[Stored data entries]
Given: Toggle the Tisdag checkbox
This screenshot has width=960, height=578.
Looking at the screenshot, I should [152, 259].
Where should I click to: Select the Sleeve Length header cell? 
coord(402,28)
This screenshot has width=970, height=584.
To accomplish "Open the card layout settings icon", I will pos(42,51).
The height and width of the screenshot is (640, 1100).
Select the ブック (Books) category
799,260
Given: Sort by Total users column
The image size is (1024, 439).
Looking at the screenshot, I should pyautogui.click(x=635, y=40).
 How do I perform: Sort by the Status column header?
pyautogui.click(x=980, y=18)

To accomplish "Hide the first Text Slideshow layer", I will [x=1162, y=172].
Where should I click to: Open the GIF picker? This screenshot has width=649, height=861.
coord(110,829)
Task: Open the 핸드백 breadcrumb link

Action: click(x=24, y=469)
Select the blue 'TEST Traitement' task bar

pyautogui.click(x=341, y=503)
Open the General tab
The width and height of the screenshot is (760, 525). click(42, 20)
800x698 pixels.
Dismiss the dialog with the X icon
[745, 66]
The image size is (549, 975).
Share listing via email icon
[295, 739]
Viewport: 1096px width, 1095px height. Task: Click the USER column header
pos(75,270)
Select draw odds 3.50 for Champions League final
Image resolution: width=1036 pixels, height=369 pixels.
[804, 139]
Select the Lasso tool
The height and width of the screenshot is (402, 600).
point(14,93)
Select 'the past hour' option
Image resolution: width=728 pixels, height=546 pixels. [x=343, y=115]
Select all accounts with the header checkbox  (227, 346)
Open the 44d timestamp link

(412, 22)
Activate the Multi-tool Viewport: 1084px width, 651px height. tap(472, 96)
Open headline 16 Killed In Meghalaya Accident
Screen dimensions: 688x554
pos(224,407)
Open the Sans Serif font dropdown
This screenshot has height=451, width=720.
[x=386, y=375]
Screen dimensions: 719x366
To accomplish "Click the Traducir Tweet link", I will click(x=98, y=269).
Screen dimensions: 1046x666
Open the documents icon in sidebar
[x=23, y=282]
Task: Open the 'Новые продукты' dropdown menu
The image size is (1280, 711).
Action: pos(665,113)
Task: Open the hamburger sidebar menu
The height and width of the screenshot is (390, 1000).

▶ WORK REQUIRED
State how many lines of the entries above include the word "menu", offering no text other than the number.

▶ TASK OUTPUT
2